**WHAT THE TASK REQUIRES**
Return every one of the entries below word for word, omitting the pictures.

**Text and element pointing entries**

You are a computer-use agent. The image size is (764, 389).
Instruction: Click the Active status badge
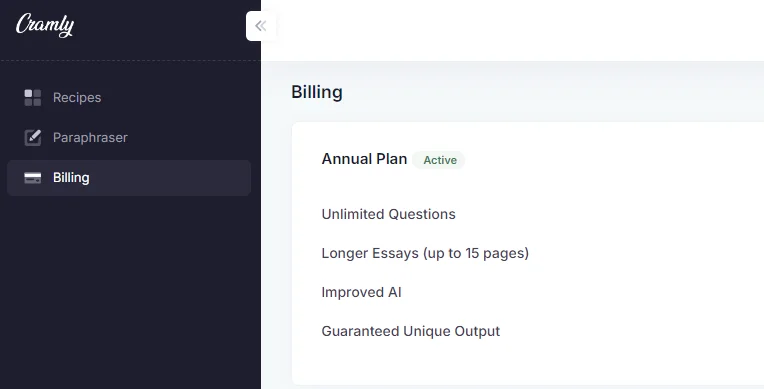pyautogui.click(x=439, y=160)
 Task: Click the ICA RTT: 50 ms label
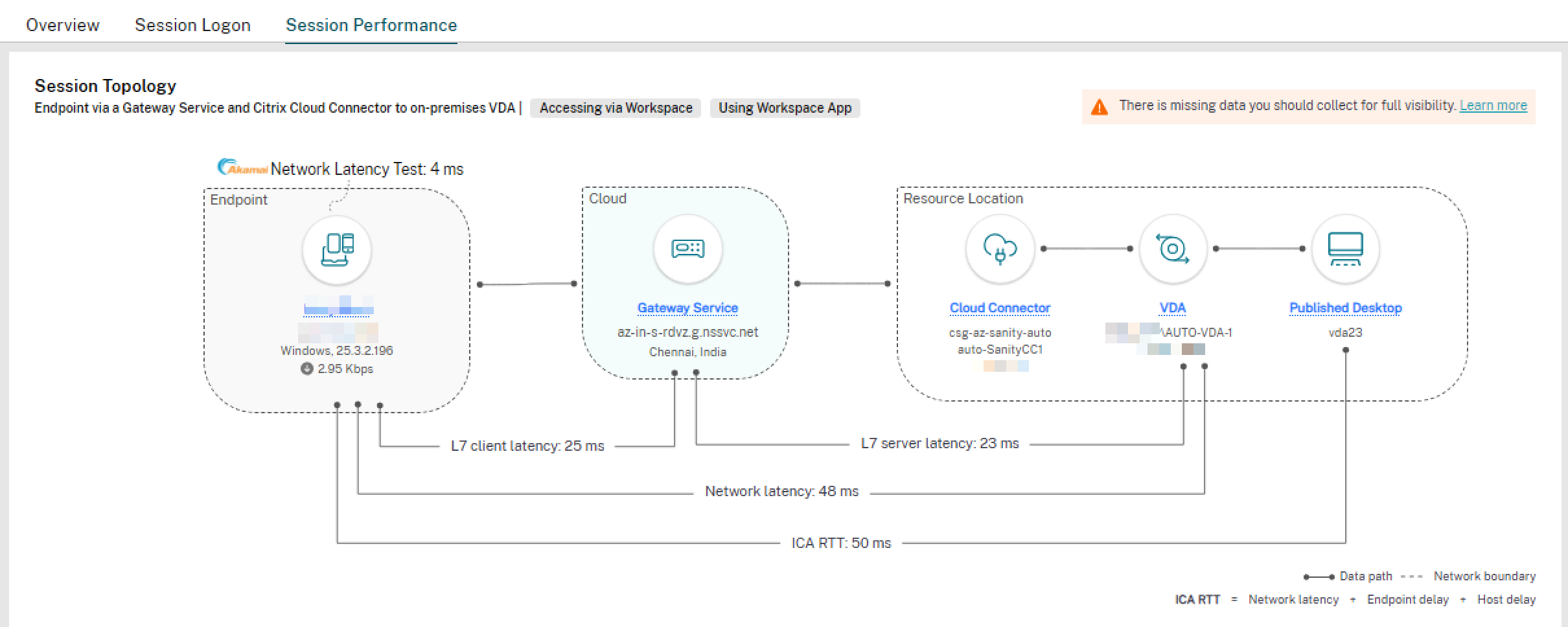click(x=840, y=543)
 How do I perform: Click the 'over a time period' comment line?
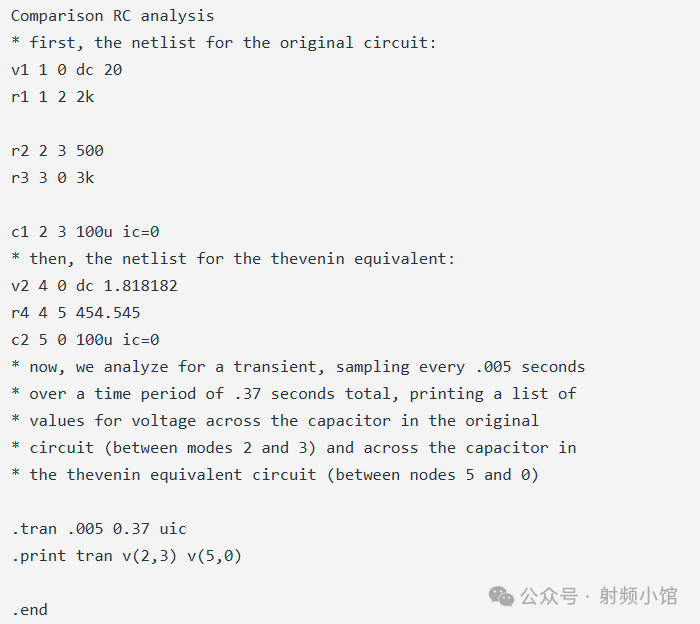(293, 394)
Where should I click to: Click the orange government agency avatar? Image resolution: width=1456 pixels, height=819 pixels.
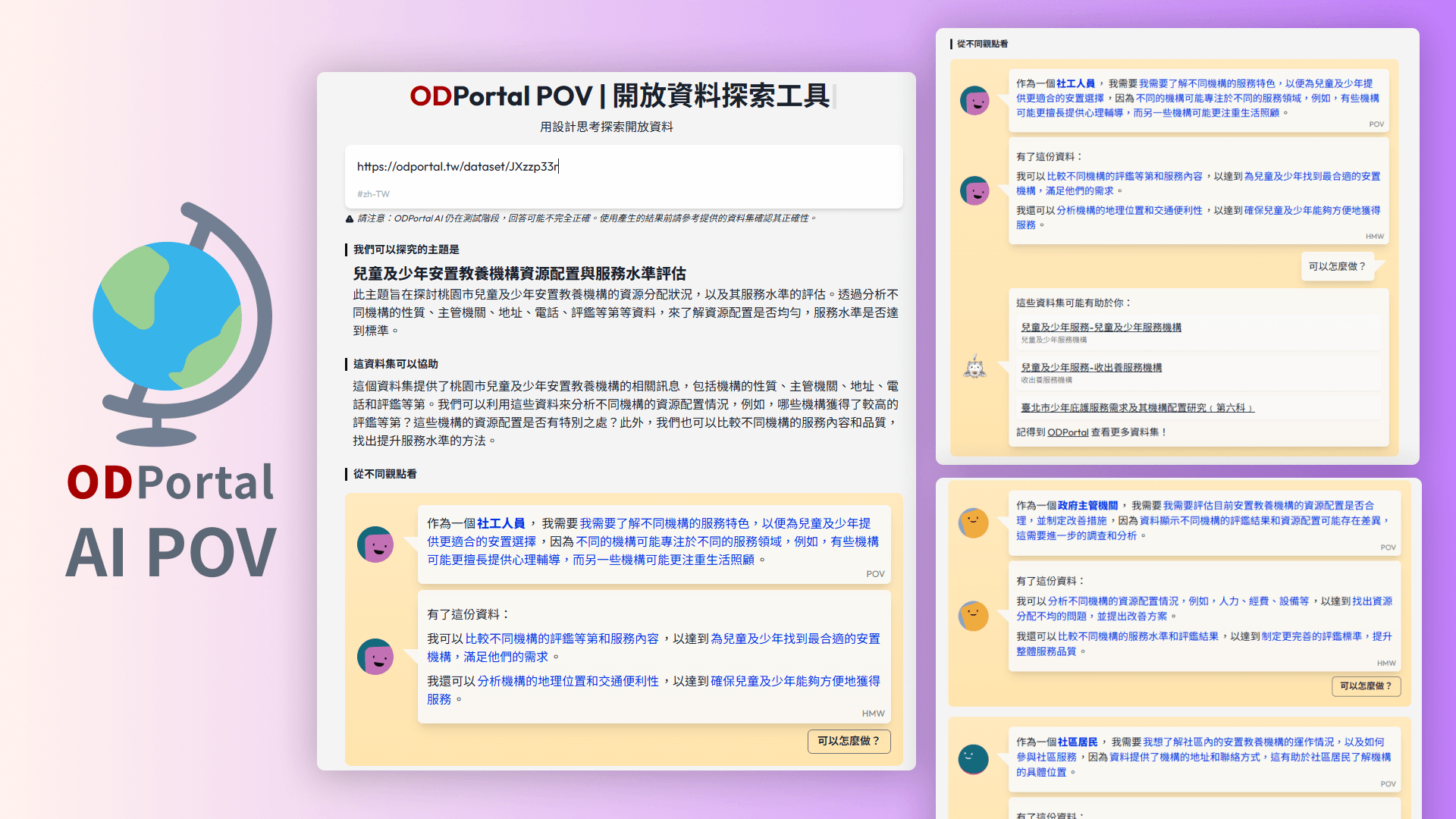click(x=974, y=522)
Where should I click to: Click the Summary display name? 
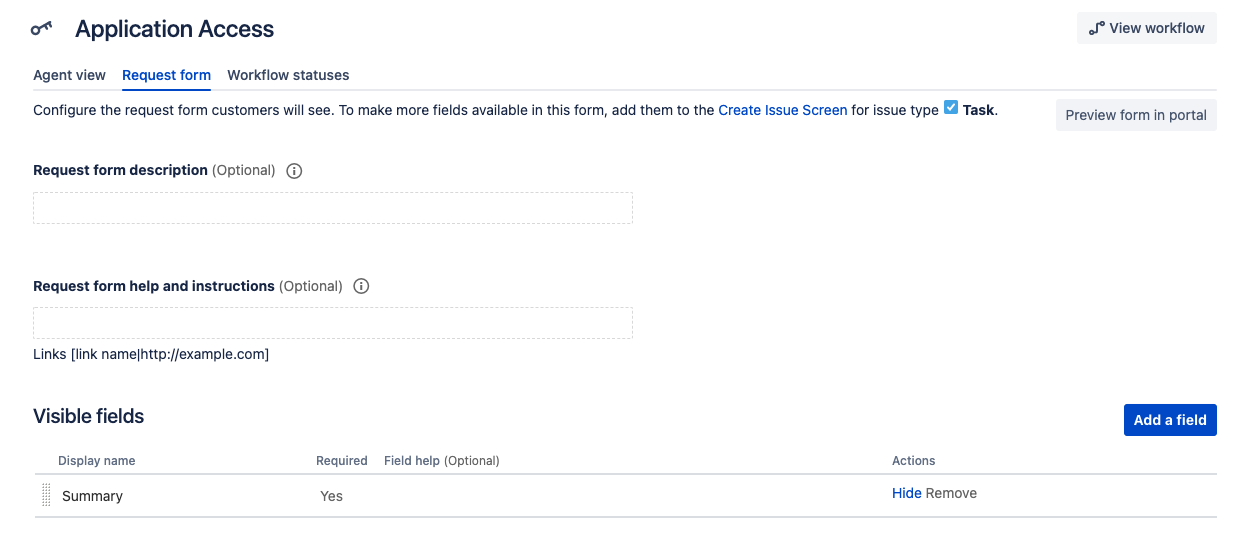click(x=92, y=496)
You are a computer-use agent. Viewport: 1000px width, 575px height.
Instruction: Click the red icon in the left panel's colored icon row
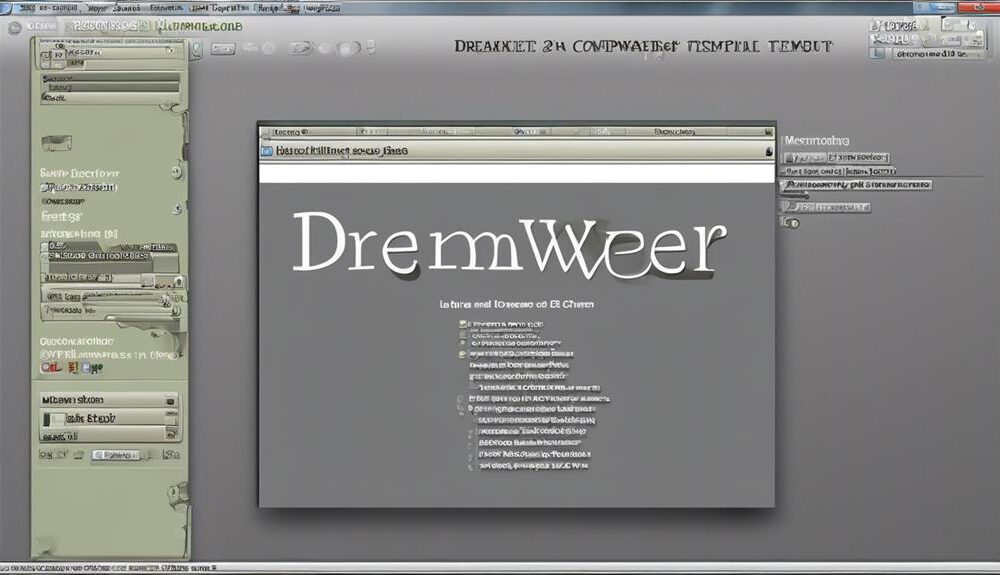point(46,369)
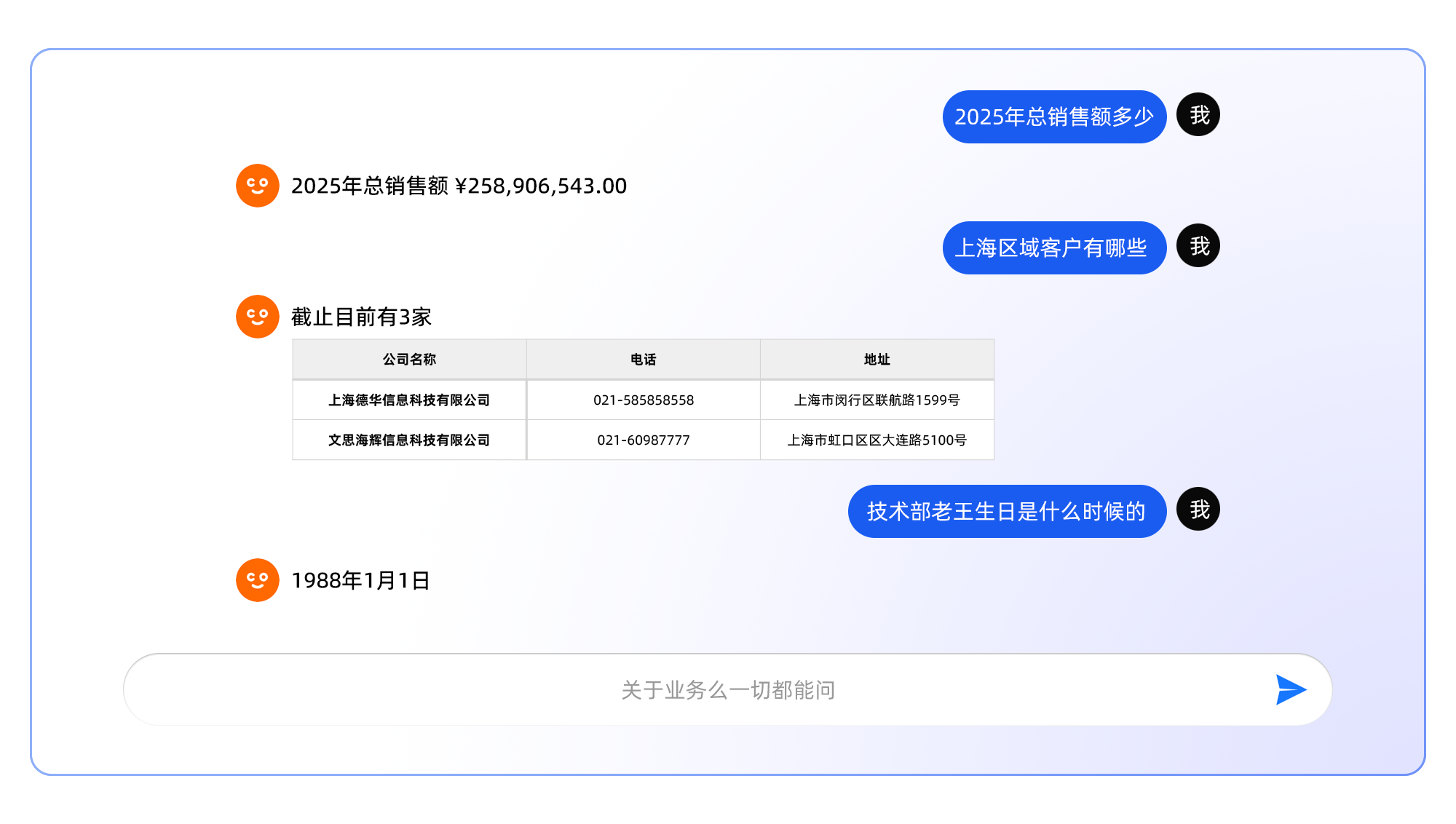Screen dimensions: 1456x824
Task: Select 文思海辉信息科技有限公司 row
Action: tap(409, 440)
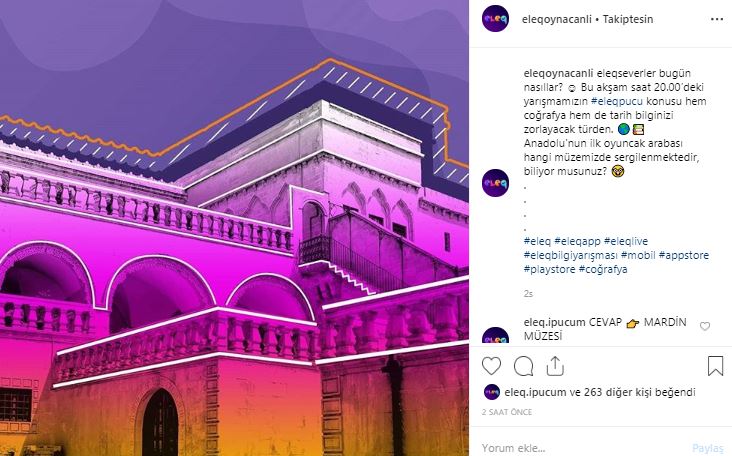This screenshot has width=732, height=456.
Task: Open the #coğrafya hashtag
Action: (603, 269)
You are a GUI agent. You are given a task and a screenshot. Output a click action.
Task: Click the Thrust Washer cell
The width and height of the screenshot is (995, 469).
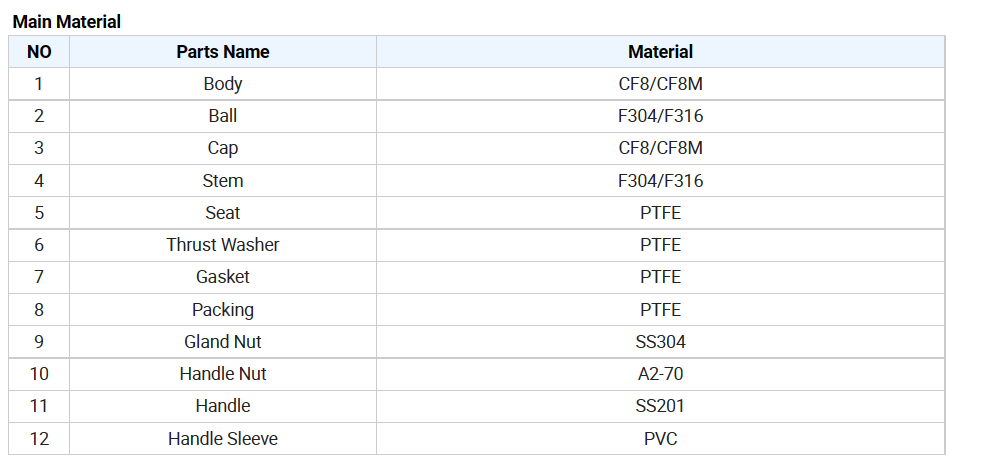point(223,245)
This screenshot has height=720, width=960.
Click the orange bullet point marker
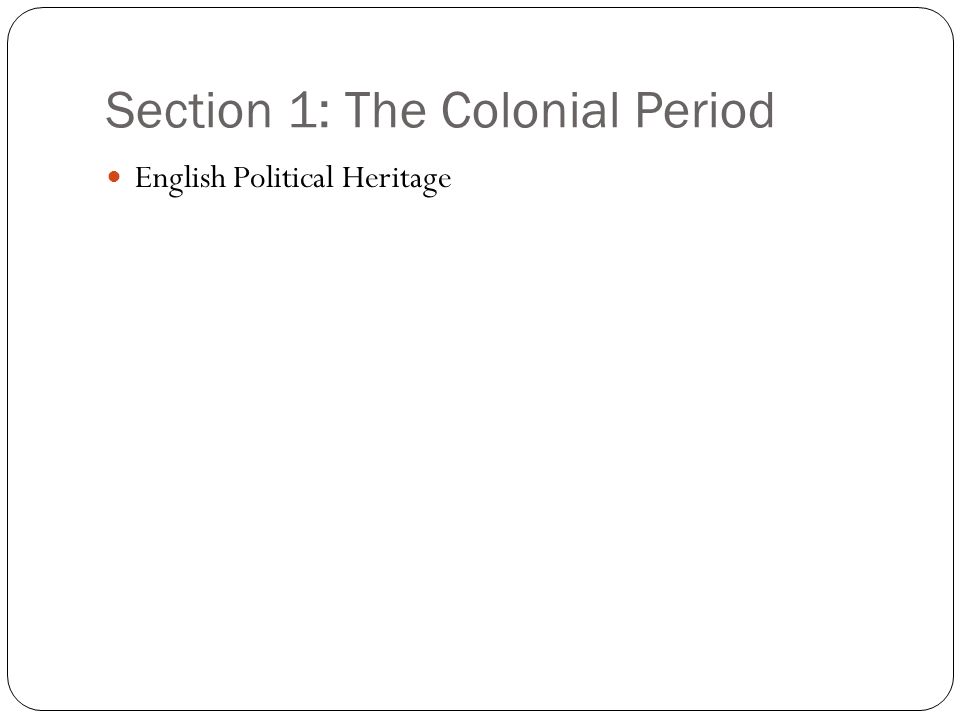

**RESPONSE**
You are a computer-use agent. The image size is (764, 389).
Instruction: Click the Active status badge
pyautogui.click(x=439, y=160)
 Task: Click the ICA RTT: 50 ms label
click(x=840, y=543)
 How do I perform: Click the 'over a time period' comment line?
(293, 394)
Where should I click to: Click the orange government agency avatar? Image resolution: width=1456 pixels, height=819 pixels.
click(x=974, y=522)
Where should I click to: Click the Summary display name? 
click(x=92, y=496)
You are a computer-use agent. Viewport: 1000px width, 575px height.
Instruction: Click the red icon in the left panel's colored icon row
point(46,369)
Screen dimensions: 1456x824
Task: Select 文思海辉信息科技有限公司 row
Action: tap(409, 440)
This screenshot has width=732, height=456.
Task: Open the #coğrafya hashtag
Action: (603, 269)
You are a GUI agent. You are given a task and a screenshot. Output a click action.
Task: Click the Thrust Washer cell
The width and height of the screenshot is (995, 469).
point(223,245)
This screenshot has height=720, width=960.
Click the orange bullet point marker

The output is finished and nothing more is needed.